Data on locating visible targets
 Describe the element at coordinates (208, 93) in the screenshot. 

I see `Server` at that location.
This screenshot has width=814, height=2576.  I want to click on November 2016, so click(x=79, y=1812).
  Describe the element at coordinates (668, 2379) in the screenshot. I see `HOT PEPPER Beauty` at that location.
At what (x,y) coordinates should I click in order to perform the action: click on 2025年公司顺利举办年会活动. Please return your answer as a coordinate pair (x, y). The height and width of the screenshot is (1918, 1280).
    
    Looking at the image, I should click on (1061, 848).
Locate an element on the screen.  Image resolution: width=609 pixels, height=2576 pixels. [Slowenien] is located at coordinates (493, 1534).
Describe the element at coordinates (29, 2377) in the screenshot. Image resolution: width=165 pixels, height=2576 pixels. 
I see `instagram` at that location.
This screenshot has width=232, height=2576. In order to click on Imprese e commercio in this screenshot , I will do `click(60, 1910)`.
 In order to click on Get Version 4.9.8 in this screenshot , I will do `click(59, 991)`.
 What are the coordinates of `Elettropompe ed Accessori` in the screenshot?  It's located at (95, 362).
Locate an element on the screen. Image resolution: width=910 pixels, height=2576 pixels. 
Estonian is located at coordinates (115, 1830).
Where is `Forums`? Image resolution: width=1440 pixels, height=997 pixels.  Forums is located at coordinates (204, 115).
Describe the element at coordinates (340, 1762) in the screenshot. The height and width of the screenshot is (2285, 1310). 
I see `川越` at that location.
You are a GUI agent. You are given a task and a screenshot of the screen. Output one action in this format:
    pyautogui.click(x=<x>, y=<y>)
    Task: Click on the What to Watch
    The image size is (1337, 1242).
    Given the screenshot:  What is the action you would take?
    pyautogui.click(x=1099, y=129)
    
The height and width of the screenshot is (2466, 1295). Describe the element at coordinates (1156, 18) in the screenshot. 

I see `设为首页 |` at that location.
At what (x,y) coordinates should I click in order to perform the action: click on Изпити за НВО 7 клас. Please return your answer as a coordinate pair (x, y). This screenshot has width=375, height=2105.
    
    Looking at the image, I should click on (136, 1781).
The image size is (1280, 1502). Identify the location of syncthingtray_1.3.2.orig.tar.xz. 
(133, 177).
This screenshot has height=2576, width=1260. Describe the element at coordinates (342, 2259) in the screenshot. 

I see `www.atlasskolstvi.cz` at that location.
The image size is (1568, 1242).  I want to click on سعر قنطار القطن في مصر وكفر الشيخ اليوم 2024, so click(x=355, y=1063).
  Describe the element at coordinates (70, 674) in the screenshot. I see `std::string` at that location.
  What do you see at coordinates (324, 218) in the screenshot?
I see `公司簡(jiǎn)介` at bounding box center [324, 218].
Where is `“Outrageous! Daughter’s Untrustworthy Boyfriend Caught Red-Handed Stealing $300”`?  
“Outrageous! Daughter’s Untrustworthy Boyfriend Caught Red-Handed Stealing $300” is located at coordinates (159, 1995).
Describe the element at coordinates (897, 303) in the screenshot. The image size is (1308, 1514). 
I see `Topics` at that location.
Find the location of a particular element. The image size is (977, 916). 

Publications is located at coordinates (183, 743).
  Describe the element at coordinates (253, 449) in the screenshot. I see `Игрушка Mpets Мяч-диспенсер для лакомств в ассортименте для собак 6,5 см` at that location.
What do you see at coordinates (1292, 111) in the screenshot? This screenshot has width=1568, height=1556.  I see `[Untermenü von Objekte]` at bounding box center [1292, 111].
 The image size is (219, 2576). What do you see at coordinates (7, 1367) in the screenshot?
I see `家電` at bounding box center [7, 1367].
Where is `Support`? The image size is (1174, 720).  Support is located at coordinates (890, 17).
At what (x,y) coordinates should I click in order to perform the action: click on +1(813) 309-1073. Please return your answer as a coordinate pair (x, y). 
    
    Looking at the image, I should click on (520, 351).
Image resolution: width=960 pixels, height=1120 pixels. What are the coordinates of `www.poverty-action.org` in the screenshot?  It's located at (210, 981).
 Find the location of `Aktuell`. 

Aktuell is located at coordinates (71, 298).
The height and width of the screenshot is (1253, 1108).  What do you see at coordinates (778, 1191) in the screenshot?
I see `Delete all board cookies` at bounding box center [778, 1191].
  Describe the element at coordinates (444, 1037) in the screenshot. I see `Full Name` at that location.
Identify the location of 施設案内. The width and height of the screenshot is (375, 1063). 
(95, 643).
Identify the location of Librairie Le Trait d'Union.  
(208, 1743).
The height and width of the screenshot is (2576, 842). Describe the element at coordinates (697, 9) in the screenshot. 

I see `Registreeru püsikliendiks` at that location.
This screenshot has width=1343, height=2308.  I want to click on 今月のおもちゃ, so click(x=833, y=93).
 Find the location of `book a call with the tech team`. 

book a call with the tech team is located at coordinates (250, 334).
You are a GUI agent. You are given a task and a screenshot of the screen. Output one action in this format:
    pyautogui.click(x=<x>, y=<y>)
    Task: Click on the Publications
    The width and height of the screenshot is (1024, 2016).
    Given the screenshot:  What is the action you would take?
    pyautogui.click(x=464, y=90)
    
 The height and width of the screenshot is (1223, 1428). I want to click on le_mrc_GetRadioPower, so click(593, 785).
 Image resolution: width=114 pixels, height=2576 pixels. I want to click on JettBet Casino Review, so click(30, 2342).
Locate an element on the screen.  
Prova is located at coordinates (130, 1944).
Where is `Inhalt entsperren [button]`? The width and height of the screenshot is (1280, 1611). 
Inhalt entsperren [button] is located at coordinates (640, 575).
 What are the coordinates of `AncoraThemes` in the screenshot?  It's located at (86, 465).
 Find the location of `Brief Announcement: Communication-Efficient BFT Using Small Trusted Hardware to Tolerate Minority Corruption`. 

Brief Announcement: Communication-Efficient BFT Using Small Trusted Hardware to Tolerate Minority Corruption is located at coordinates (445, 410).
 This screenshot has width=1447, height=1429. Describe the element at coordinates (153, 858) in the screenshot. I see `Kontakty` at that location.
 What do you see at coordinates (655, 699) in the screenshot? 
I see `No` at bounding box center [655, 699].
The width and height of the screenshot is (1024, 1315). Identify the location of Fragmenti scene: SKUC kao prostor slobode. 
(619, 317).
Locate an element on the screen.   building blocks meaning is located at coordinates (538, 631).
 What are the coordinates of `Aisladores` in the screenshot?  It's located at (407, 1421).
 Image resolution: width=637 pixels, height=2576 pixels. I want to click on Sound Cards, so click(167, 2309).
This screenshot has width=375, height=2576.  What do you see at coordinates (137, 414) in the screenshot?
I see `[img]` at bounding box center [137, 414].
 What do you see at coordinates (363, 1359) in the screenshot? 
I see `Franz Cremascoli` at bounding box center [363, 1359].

● Given task
Write out the full listing above word for word, keeping every line unchanged and in its original order.

● Answer for this exercise
 Describe the element at coordinates (208, 93) in the screenshot. 

I see `Server` at that location.
This screenshot has width=814, height=2576.  I want to click on November 2016, so click(x=79, y=1812).
  Describe the element at coordinates (668, 2379) in the screenshot. I see `HOT PEPPER Beauty` at that location.
At what (x,y) coordinates should I click in order to perform the action: click on 2025年公司顺利举办年会活动. Please return your answer as a coordinate pair (x, y). The height and width of the screenshot is (1918, 1280).
    
    Looking at the image, I should click on (1061, 848).
Locate an element on the screen.  Image resolution: width=609 pixels, height=2576 pixels. [Slowenien] is located at coordinates (493, 1534).
Describe the element at coordinates (29, 2377) in the screenshot. Image resolution: width=165 pixels, height=2576 pixels. 
I see `instagram` at that location.
This screenshot has width=232, height=2576. In order to click on Imprese e commercio in this screenshot , I will do `click(60, 1910)`.
 In order to click on Get Version 4.9.8 in this screenshot , I will do `click(59, 991)`.
 What are the coordinates of `Elettropompe ed Accessori` in the screenshot?  It's located at (95, 362).
Locate an element on the screen. Image resolution: width=910 pixels, height=2576 pixels. 
Estonian is located at coordinates (115, 1830).
Where is `Forums`? Image resolution: width=1440 pixels, height=997 pixels.  Forums is located at coordinates (204, 115).
Describe the element at coordinates (340, 1762) in the screenshot. The height and width of the screenshot is (2285, 1310). 
I see `川越` at that location.
You are a GUI agent. You are given a task and a screenshot of the screen. Output one action in this format:
    pyautogui.click(x=<x>, y=<y>)
    Task: Click on the What to Watch
    The image size is (1337, 1242).
    Given the screenshot:  What is the action you would take?
    pyautogui.click(x=1099, y=129)
    
The height and width of the screenshot is (2466, 1295). Describe the element at coordinates (1156, 18) in the screenshot. 

I see `设为首页 |` at that location.
At what (x,y) coordinates should I click in order to perform the action: click on Изпити за НВО 7 клас. Please return your answer as a coordinate pair (x, y). This screenshot has width=375, height=2105.
    
    Looking at the image, I should click on (136, 1781).
The image size is (1280, 1502). Identify the location of syncthingtray_1.3.2.orig.tar.xz. 
(133, 177).
This screenshot has height=2576, width=1260. Describe the element at coordinates (342, 2259) in the screenshot. 

I see `www.atlasskolstvi.cz` at that location.
The image size is (1568, 1242).  I want to click on سعر قنطار القطن في مصر وكفر الشيخ اليوم 2024, so click(x=355, y=1063).
  Describe the element at coordinates (70, 674) in the screenshot. I see `std::string` at that location.
  What do you see at coordinates (324, 218) in the screenshot?
I see `公司簡(jiǎn)介` at bounding box center [324, 218].
Where is `“Outrageous! Daughter’s Untrustworthy Boyfriend Caught Red-Handed Stealing $300”`?  
“Outrageous! Daughter’s Untrustworthy Boyfriend Caught Red-Handed Stealing $300” is located at coordinates (159, 1995).
Describe the element at coordinates (897, 303) in the screenshot. The image size is (1308, 1514). 
I see `Topics` at that location.
Find the location of a particular element. The image size is (977, 916). 

Publications is located at coordinates (183, 743).
  Describe the element at coordinates (253, 449) in the screenshot. I see `Игрушка Mpets Мяч-диспенсер для лакомств в ассортименте для собак 6,5 см` at that location.
What do you see at coordinates (1292, 111) in the screenshot? This screenshot has width=1568, height=1556.  I see `[Untermenü von Objekte]` at bounding box center [1292, 111].
 The image size is (219, 2576). What do you see at coordinates (7, 1367) in the screenshot?
I see `家電` at bounding box center [7, 1367].
Where is `Support`? The image size is (1174, 720).  Support is located at coordinates (890, 17).
At what (x,y) coordinates should I click in order to perform the action: click on +1(813) 309-1073. Please return your answer as a coordinate pair (x, y). 
    
    Looking at the image, I should click on (520, 351).
Image resolution: width=960 pixels, height=1120 pixels. What are the coordinates of `www.poverty-action.org` in the screenshot?  It's located at (210, 981).
 Find the location of `Aktuell`. 

Aktuell is located at coordinates (71, 298).
The height and width of the screenshot is (1253, 1108).  What do you see at coordinates (778, 1191) in the screenshot?
I see `Delete all board cookies` at bounding box center [778, 1191].
  Describe the element at coordinates (444, 1037) in the screenshot. I see `Full Name` at that location.
Identify the location of 施設案内. The width and height of the screenshot is (375, 1063). 
(95, 643).
Identify the location of Librairie Le Trait d'Union.  
(208, 1743).
The height and width of the screenshot is (2576, 842). Describe the element at coordinates (697, 9) in the screenshot. 

I see `Registreeru püsikliendiks` at that location.
This screenshot has width=1343, height=2308.  I want to click on 今月のおもちゃ, so click(x=833, y=93).
 Find the location of `book a call with the tech team`. 

book a call with the tech team is located at coordinates (250, 334).
You are a GUI agent. You are given a task and a screenshot of the screen. Output one action in this format:
    pyautogui.click(x=<x>, y=<y>)
    Task: Click on the Publications
    The width and height of the screenshot is (1024, 2016).
    Given the screenshot:  What is the action you would take?
    pyautogui.click(x=464, y=90)
    
 The height and width of the screenshot is (1223, 1428). I want to click on le_mrc_GetRadioPower, so click(593, 785).
 Image resolution: width=114 pixels, height=2576 pixels. I want to click on JettBet Casino Review, so click(30, 2342).
Locate an element on the screen.  
Prova is located at coordinates (130, 1944).
Where is `Inhalt entsperren [button]`? The width and height of the screenshot is (1280, 1611). 
Inhalt entsperren [button] is located at coordinates (640, 575).
 What are the coordinates of `AncoraThemes` in the screenshot?  It's located at (86, 465).
 Find the location of `Brief Announcement: Communication-Efficient BFT Using Small Trusted Hardware to Tolerate Minority Corruption`. 

Brief Announcement: Communication-Efficient BFT Using Small Trusted Hardware to Tolerate Minority Corruption is located at coordinates (445, 410).
 This screenshot has width=1447, height=1429. Describe the element at coordinates (153, 858) in the screenshot. I see `Kontakty` at that location.
 What do you see at coordinates (655, 699) in the screenshot? 
I see `No` at bounding box center [655, 699].
The width and height of the screenshot is (1024, 1315). Identify the location of Fragmenti scene: SKUC kao prostor slobode. 
(619, 317).
Locate an element on the screen.   building blocks meaning is located at coordinates (538, 631).
 What are the coordinates of `Aisladores` in the screenshot?  It's located at (407, 1421).
 Image resolution: width=637 pixels, height=2576 pixels. I want to click on Sound Cards, so click(167, 2309).
This screenshot has width=375, height=2576.  What do you see at coordinates (137, 414) in the screenshot?
I see `[img]` at bounding box center [137, 414].
 What do you see at coordinates (363, 1359) in the screenshot? 
I see `Franz Cremascoli` at bounding box center [363, 1359].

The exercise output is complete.